La Concejalía de Planificación Urbanística y Vivienda, bajo la dirección de María Deza, ya ha encargado los proyectos técnicos necesarios para proceder con las demoliciones después de que los propietarios ignoraran reiteradamente los requerimientos municipales y las multas coercitivas impuestas durante los últimos tres años.
El proceso de derribo se encuentra en fase avanzada para dos de las edificaciones: una ubicada entre la Rúa Progreso y Rúa Cesteiros (declarada en ruina) y otra en Rúa Progreso, cerca de la rotonda de Arnelas.
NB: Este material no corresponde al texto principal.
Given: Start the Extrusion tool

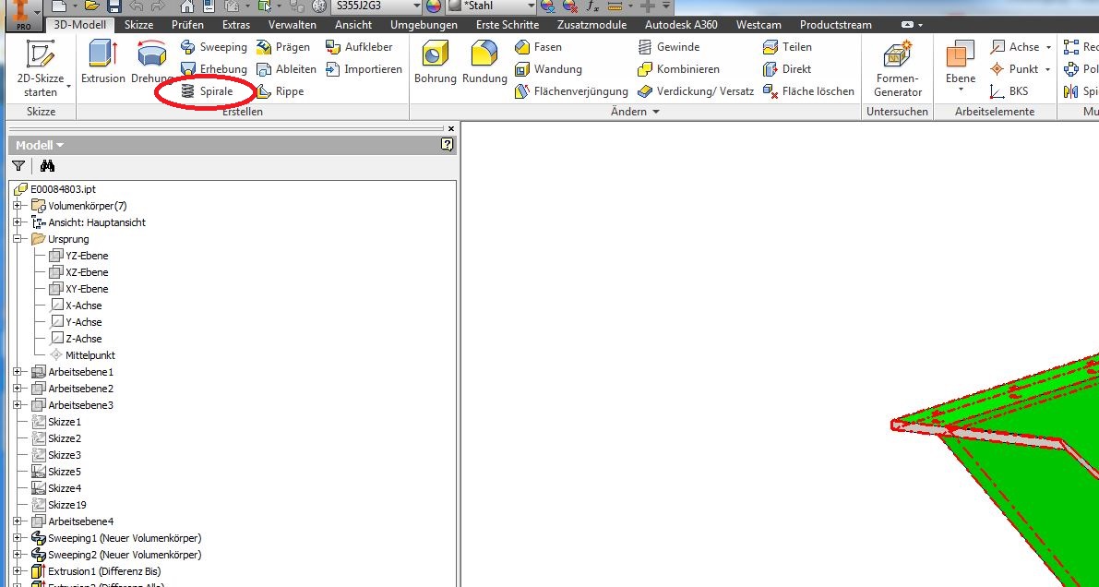Looking at the screenshot, I should pos(102,63).
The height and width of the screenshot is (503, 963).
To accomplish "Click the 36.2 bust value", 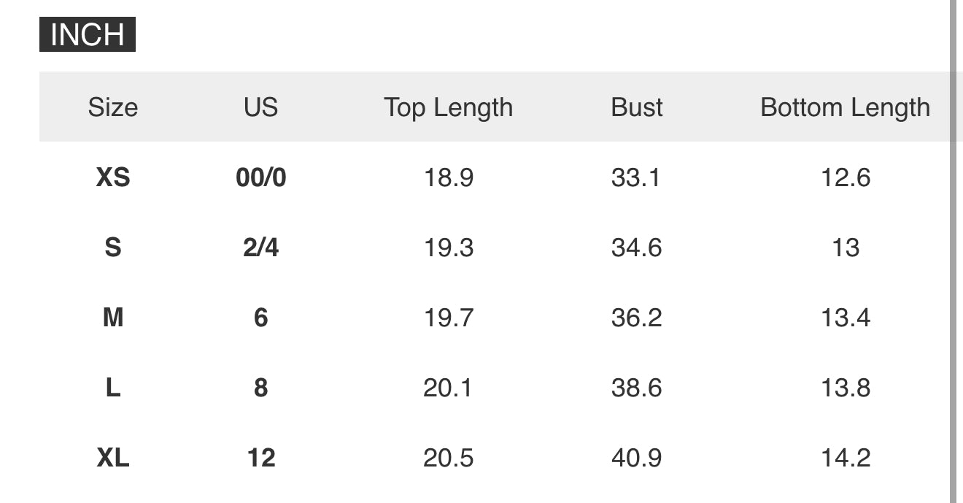I will click(x=637, y=318).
Para las otras dos estructuras situadas en Fonte de Ons (Noalla), un edificio de dos sótanos con varias plantas y otro proyecto de 32 viviendas, el procedimiento será más complejo y podría extenderse en el tiempo, según el Concello.

Esta iniciativa forma parte de una campaña más amplia iniciada hace tres años por el gobierno local contra el feísmo urbanístico, que identificó hasta diez inmuebles inacabados distribuidos por el municipio.
Algunos propietarios ya procedieron voluntariamente a la demolición, como ocurrió con una edificación destinada a hostal en Montalvo, mientras que otros iniciaron procesos de legalización para evitar el derribo.
Todos los costes generados por estas demoliciones subsidiarias serán repercutidos a los propietarios de los inmuebles.